A demonstration of Spincare at the OurCrowd Global Investor Summit in Jerusalem in February. Photograph: Nir Alon/Zuma Wire/Rex/Shutterstock
A demonstration of Spincare at the OurCrowd Global Investor Summit in Jerusalem in February. Photograph: Nir Alon/Zuma Wire/Rex/Shutterstock

Spider-Man-style medical gun spins out 'skin substitute' for burns

This article is more than 3 years old

Israeli firm claims device allows patients to move freely and does away with painful dressings

Doctors in Europe and Israel have begun using a medical gun that spins out a protective web to cover burns and wounds, hoping the breathable “skin substitute” will help patients recover without the need for painful bandage changes.
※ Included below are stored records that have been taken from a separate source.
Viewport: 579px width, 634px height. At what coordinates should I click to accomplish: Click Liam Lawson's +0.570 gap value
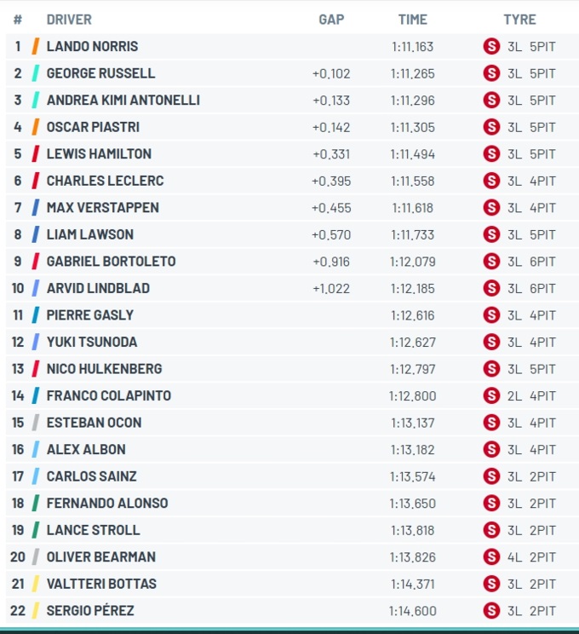tap(331, 235)

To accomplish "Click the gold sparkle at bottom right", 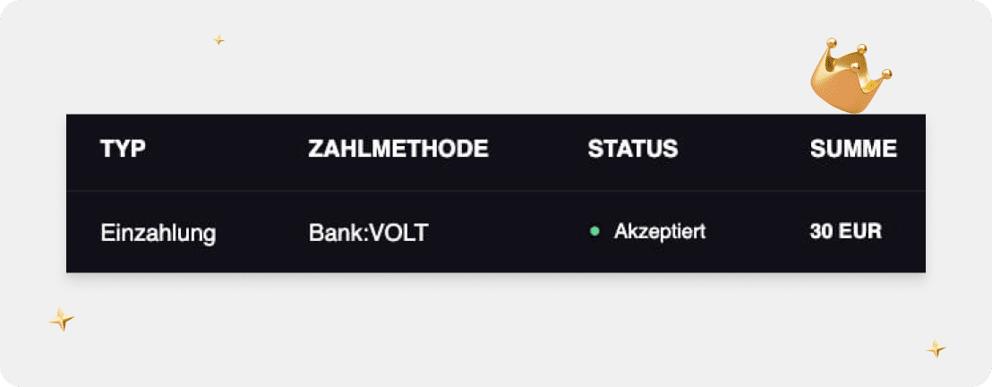I will click(936, 348).
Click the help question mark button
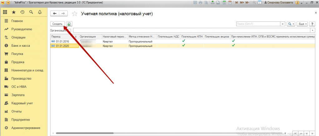 click(x=312, y=24)
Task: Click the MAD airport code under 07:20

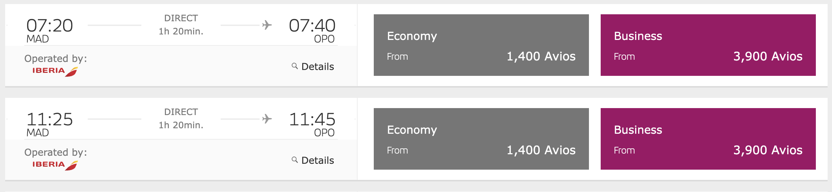Action: point(37,39)
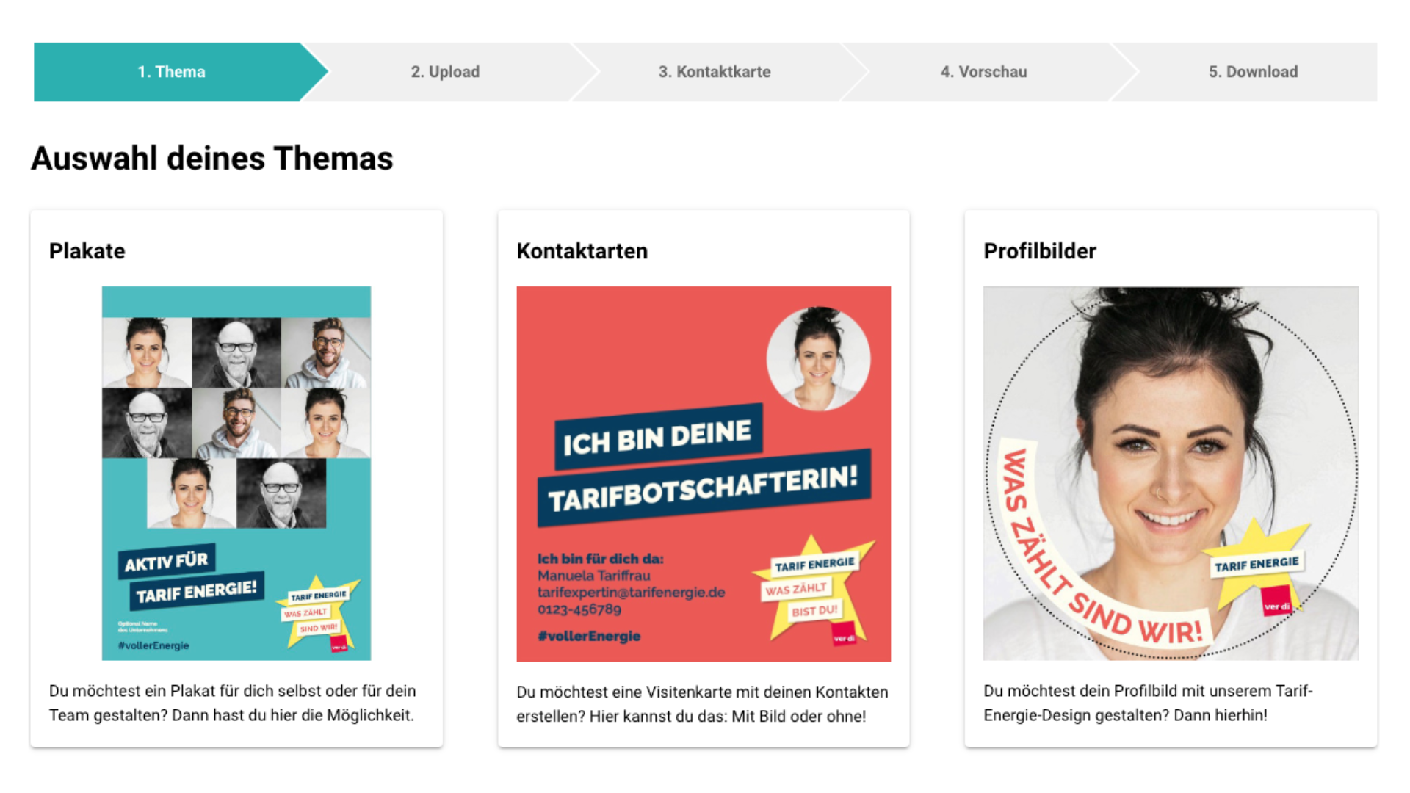Image resolution: width=1410 pixels, height=793 pixels.
Task: Click the round portrait on contact card
Action: pos(818,358)
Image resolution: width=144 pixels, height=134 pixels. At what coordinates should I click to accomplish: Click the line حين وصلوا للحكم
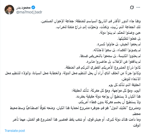(120, 33)
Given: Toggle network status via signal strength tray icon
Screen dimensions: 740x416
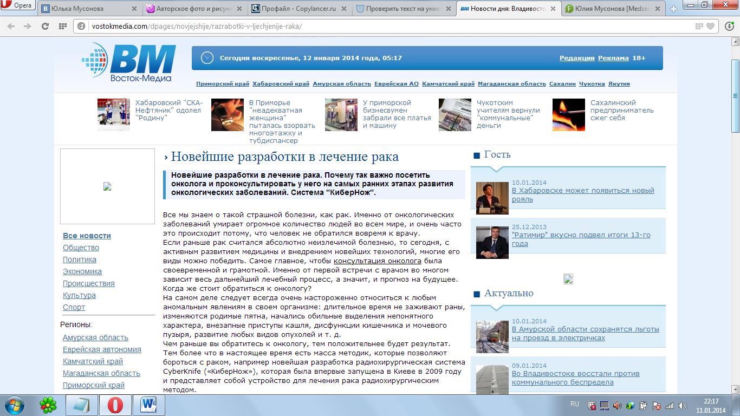Looking at the screenshot, I should pyautogui.click(x=669, y=405).

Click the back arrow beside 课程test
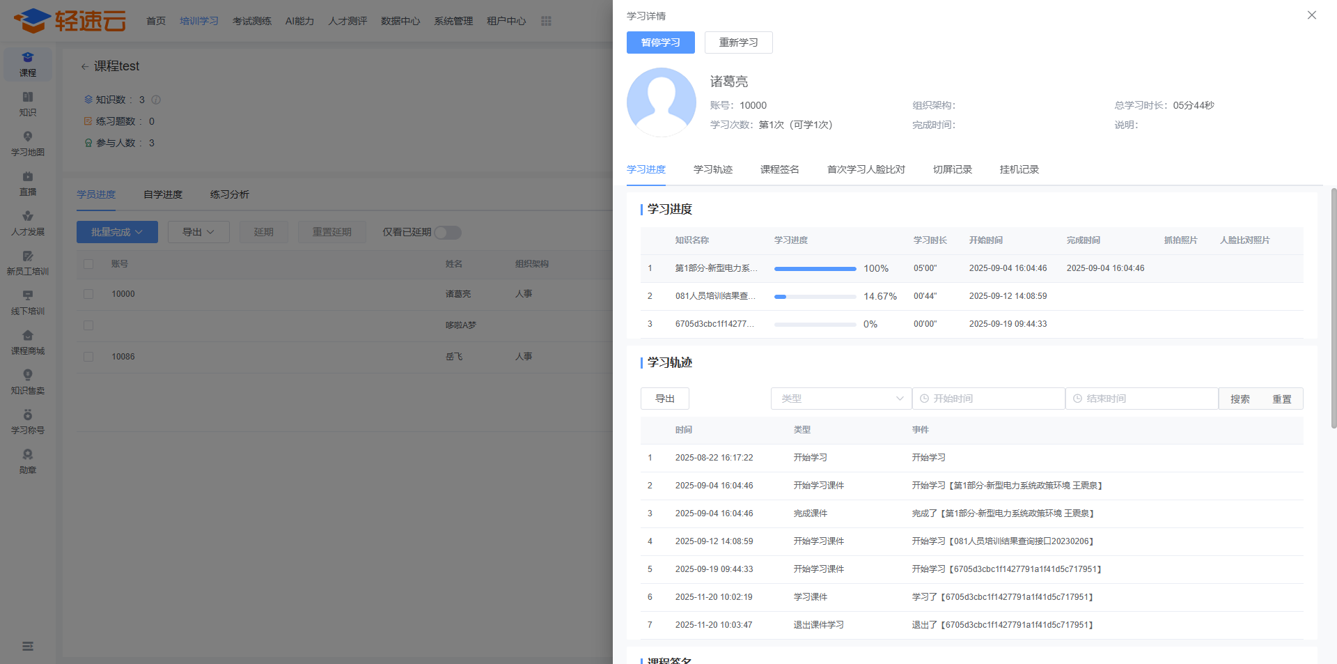(x=85, y=67)
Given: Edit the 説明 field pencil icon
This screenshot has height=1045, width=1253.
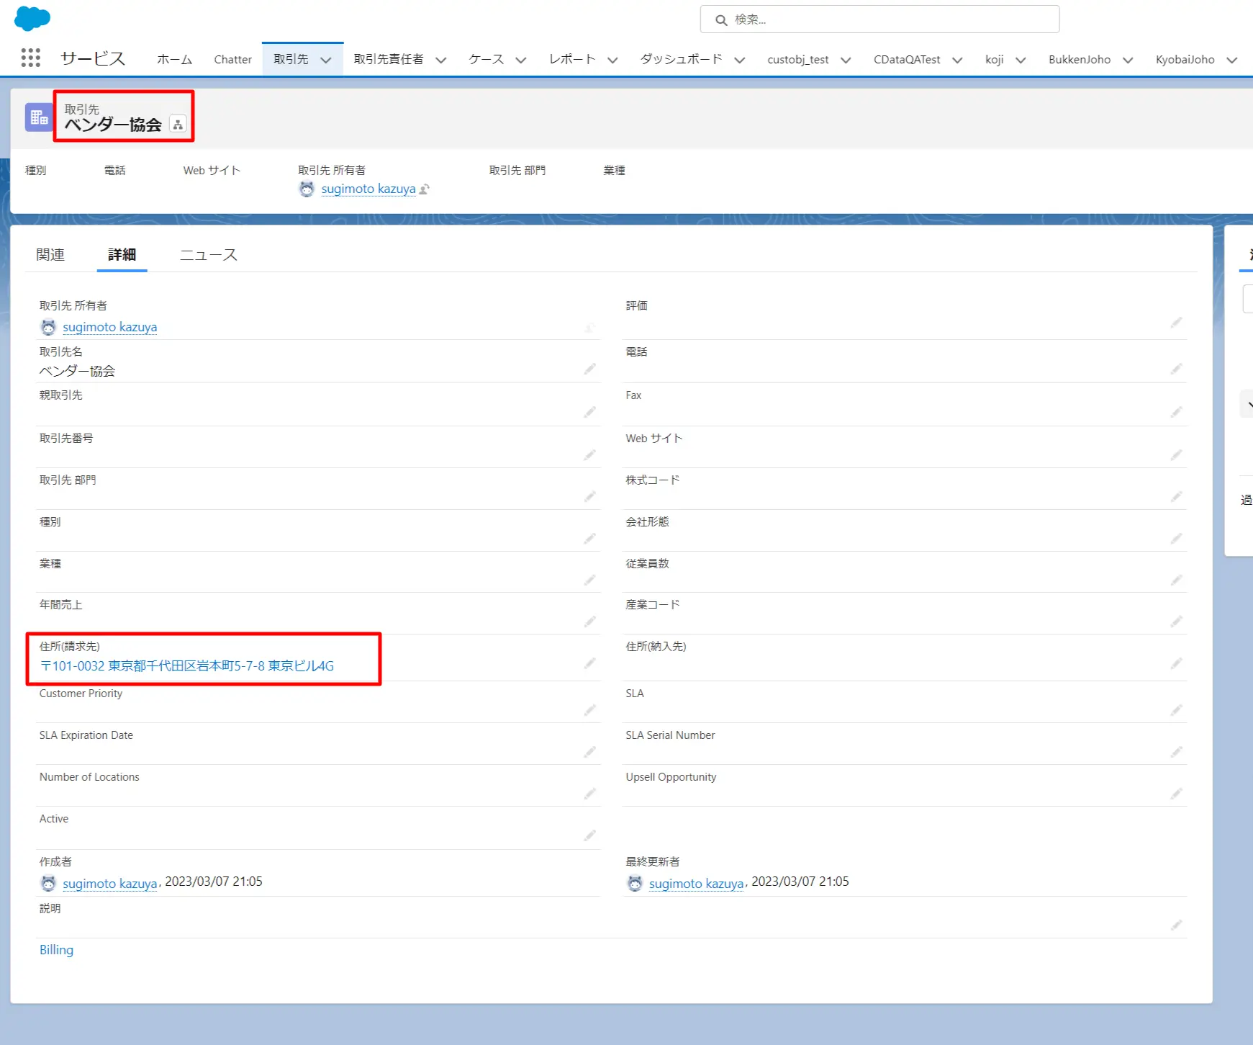Looking at the screenshot, I should [1176, 925].

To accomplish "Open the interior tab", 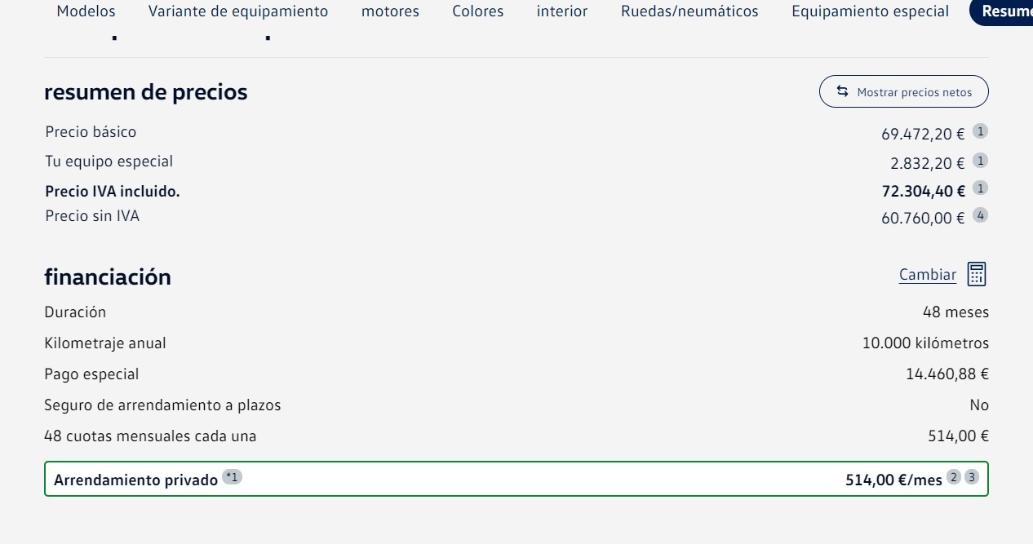I will [562, 11].
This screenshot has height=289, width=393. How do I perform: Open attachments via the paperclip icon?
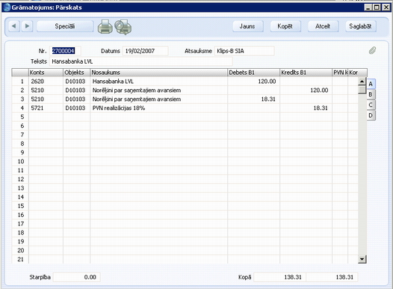(372, 50)
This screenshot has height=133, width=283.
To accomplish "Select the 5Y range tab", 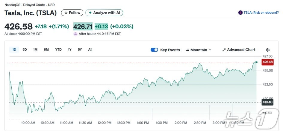I will tap(80, 50).

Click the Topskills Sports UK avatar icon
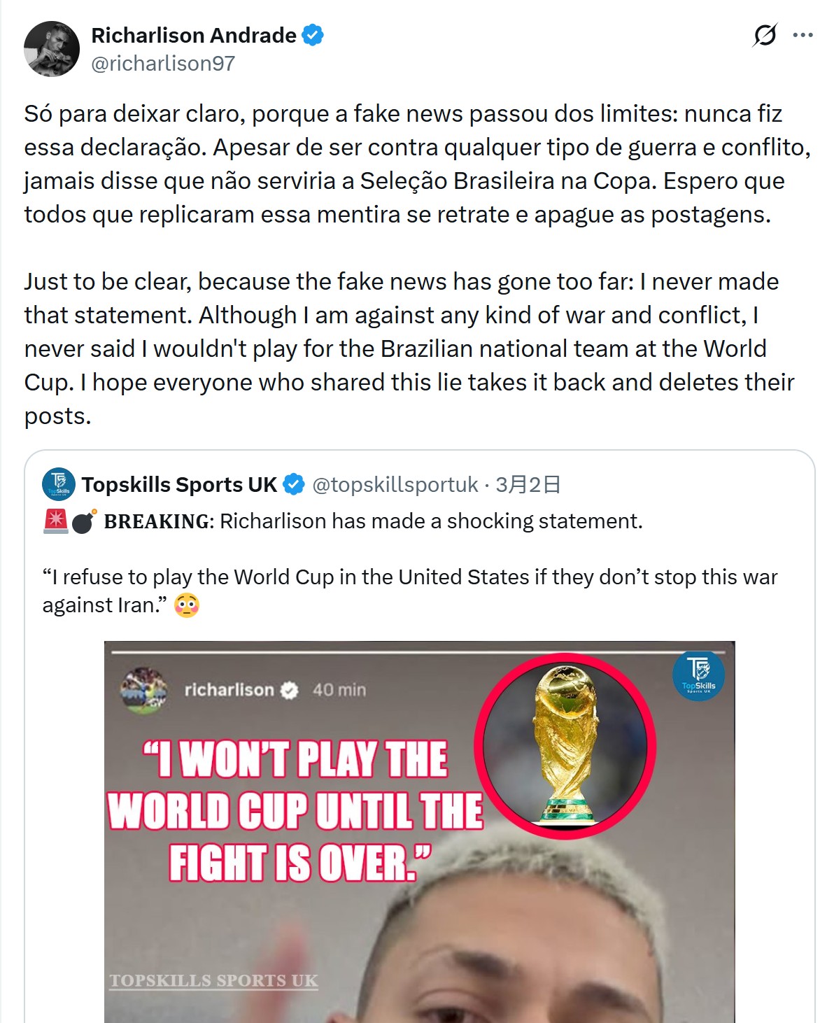(x=59, y=484)
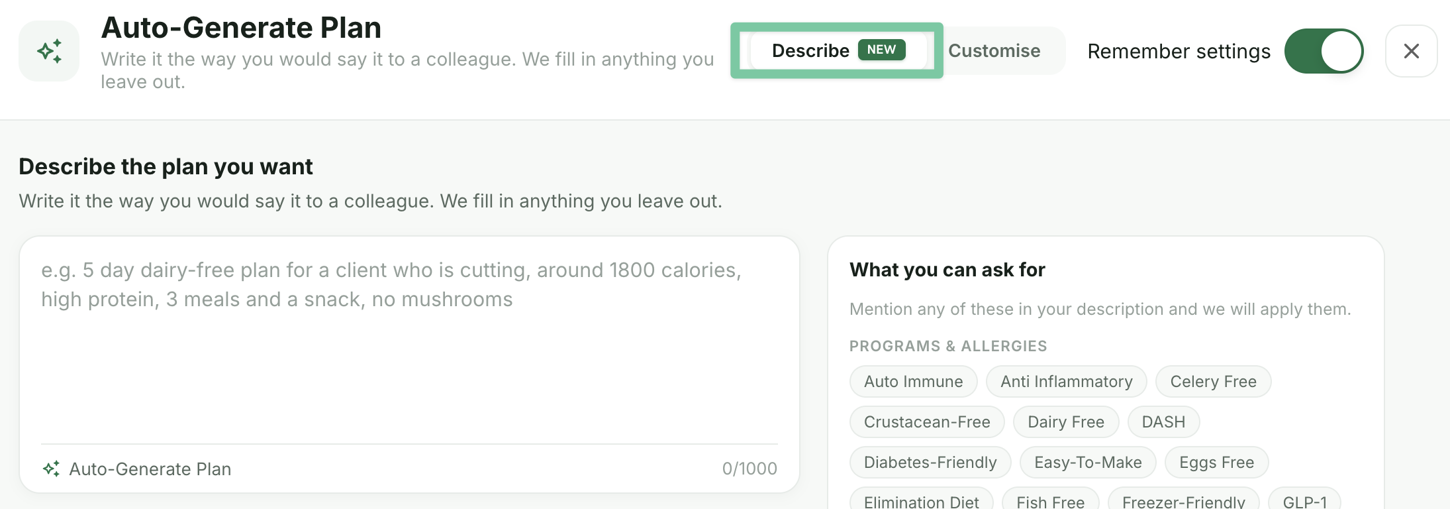Image resolution: width=1450 pixels, height=509 pixels.
Task: Pick the Crustacean-Free tag
Action: [x=927, y=422]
Nanomedic, the Israeli company that designed the Spincare system, claims its device gives patients increased mobility – often essential for burn rehabilitation – and the ability to shower, a process that can be difficult with traditional bandages. The translucent layer it produces allows medics to examine the wound without touching it, the firm says.

Rob Lyon, the managing director of the UK-based distributor for Spincare, said burns could be extremely difficult to dress, making the application of bandages agonising.

“Spincare is a contactless device,” said Lyon, whose company, Regen Medical, specialises in burns and wound healing products. The protective mesh, Lyon said, “mimics the skin”, which allows patients to move around more easily.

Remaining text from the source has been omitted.